### GIVEN RECORDS:
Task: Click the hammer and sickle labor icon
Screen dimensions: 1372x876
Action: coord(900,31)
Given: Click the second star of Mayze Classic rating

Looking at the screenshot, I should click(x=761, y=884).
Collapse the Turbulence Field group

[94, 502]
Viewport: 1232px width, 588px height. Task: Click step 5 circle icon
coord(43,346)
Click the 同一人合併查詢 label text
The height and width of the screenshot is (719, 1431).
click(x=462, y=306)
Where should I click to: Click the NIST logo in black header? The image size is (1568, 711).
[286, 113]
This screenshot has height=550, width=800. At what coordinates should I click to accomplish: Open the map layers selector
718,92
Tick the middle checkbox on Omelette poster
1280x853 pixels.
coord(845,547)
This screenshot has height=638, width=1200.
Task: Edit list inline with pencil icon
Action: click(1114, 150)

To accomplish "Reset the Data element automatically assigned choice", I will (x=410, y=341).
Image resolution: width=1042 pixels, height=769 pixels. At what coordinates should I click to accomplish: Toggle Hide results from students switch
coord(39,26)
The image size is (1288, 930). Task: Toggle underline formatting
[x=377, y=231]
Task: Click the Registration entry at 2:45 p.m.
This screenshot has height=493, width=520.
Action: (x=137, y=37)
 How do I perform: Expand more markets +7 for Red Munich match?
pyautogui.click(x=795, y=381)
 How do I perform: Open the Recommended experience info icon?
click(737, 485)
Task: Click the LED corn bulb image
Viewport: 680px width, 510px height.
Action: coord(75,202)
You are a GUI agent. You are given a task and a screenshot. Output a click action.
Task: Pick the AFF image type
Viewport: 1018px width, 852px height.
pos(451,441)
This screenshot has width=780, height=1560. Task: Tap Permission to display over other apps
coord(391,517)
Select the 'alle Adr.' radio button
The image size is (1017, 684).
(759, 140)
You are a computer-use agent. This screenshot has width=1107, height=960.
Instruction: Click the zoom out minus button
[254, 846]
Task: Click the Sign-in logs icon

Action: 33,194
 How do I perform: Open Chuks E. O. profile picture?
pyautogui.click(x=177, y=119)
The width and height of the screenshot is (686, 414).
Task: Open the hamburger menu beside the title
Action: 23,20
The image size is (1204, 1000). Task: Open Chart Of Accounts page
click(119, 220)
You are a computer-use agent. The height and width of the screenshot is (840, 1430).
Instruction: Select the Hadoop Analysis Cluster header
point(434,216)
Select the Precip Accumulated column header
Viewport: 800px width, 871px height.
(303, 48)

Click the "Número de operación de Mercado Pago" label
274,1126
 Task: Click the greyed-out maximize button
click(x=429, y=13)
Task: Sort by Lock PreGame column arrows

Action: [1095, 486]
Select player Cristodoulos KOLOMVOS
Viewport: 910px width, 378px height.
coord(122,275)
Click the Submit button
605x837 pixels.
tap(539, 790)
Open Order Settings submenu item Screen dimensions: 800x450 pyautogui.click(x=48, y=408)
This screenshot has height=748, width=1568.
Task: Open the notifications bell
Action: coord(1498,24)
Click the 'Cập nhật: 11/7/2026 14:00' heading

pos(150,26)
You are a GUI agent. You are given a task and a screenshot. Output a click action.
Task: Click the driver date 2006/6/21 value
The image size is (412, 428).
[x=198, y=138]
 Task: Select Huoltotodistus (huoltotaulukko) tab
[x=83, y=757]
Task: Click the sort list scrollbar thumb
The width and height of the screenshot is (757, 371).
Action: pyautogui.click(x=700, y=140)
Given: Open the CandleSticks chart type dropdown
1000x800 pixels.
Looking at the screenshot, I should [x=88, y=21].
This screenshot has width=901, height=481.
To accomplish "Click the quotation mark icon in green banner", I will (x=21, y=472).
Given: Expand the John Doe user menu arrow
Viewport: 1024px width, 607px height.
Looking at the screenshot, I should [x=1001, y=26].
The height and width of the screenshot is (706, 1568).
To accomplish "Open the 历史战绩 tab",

### AIM OF THE EXERCISE:
Format every line of the records above as a numbered list, leaving out the blank lines.

### OUTPUT FOR THIS TASK:
1. Task: Click the hammer and sickle labor icon
2. Screen dimensions: 1372x876
3. Action: coord(900,31)
4. Given: Click the second star of Mayze Classic rating
5. Looking at the screenshot, I should click(x=761, y=884).
6. Collapse the Turbulence Field group
7. [94, 502]
8. Viewport: 1232px width, 588px height. Task: Click step 5 circle icon
9. coord(43,346)
10. Click the 同一人合併查詢 label text
11. The height and width of the screenshot is (719, 1431).
12. click(x=462, y=306)
13. Where should I click to: Click the NIST logo in black header? The image size is (1568, 711).
14. [286, 113]
15. This screenshot has height=550, width=800. At what coordinates should I click to accomplish: Open the map layers selector
16. 718,92
17. Tick the middle checkbox on Omelette poster
18. 1280x853 pixels.
19. coord(845,547)
20. This screenshot has height=638, width=1200.
21. Task: Edit list inline with pencil icon
22. Action: click(1114, 150)
23. To accomplish "Reset the Data element automatically assigned choice", I will (x=410, y=341).
24. Image resolution: width=1042 pixels, height=769 pixels. At what coordinates should I click to accomplish: Toggle Hide results from students switch
25. coord(39,26)
26. The image size is (1288, 930). Task: Toggle underline formatting
27. [x=377, y=231]
28. Task: Click the Registration entry at 2:45 p.m.
29. This screenshot has height=493, width=520.
30. Action: (x=137, y=37)
31.  How do I perform: Expand more markets +7 for Red Munich match?
32. pyautogui.click(x=795, y=381)
33.  How do I perform: Open the Recommended experience info icon?
34. click(737, 485)
35. Task: Click the LED corn bulb image
36. Viewport: 680px width, 510px height.
37. Action: coord(75,202)
38. You are a GUI agent. You are given a task and a screenshot. Output a click action.
39. Task: Pick the AFF image type
40. Viewport: 1018px width, 852px height.
41. pos(451,441)
42. This screenshot has width=780, height=1560. Task: Tap Permission to display over other apps
43. coord(391,517)
44. Select the 'alle Adr.' radio button
45. The image size is (1017, 684).
46. (759, 140)
47. You are a computer-use agent. This screenshot has width=1107, height=960.
48. Instruction: Click the zoom out minus button
49. [254, 846]
50. Task: Click the Sign-in logs icon
51. Action: 33,194
52.  How do I perform: Open Chuks E. O. profile picture?
53. pyautogui.click(x=177, y=119)
54. The width and height of the screenshot is (686, 414).
55. Task: Open the hamburger menu beside the title
56. Action: 23,20
57. The image size is (1204, 1000). Task: Open Chart Of Accounts page
58. click(119, 220)
59. You are a computer-use agent. The height and width of the screenshot is (840, 1430).
60. Instruction: Select the Hadoop Analysis Cluster header
61. point(434,216)
62. Select the Precip Accumulated column header
63. Viewport: 800px width, 871px height.
64. (303, 48)
65. Click the "Número de operación de Mercado Pago" label
66. 274,1126
67.  Task: Click the greyed-out maximize button
68. click(x=429, y=13)
69. Task: Sort by Lock PreGame column arrows
70. Action: [1095, 486]
71. Select player Cristodoulos KOLOMVOS
72. Viewport: 910px width, 378px height.
73. coord(122,275)
74. Click the Submit button
75. 605x837 pixels.
76. tap(539, 790)
77. Open Order Settings submenu item Screen dimensions: 800x450 pyautogui.click(x=48, y=408)
78. This screenshot has height=748, width=1568.
79. Task: Open the notifications bell
80. Action: coord(1498,24)
81. Click the 'Cập nhật: 11/7/2026 14:00' heading
82. pos(150,26)
83. You are a GUI agent. You are given a task and a screenshot. Output a click action.
84. Task: Click the driver date 2006/6/21 value
85. The image size is (412, 428).
86. [x=198, y=138]
87.  Task: Select Huoltotodistus (huoltotaulukko) tab
88. [x=83, y=757]
89. Task: Click the sort list scrollbar thumb
90. The width and height of the screenshot is (757, 371).
91. Action: pyautogui.click(x=700, y=140)
92. Given: Open the CandleSticks chart type dropdown
93. 1000x800 pixels.
94. Looking at the screenshot, I should [x=88, y=21].
95. This screenshot has width=901, height=481.
96. To accomplish "Click the quotation mark icon in green banner", I will (x=21, y=472).
97. Given: Expand the John Doe user menu arrow
98. Viewport: 1024px width, 607px height.
99. Looking at the screenshot, I should [x=1001, y=26].
100. The height and width of the screenshot is (706, 1568).
101. To accomplish "Open the 历史战绩 tab",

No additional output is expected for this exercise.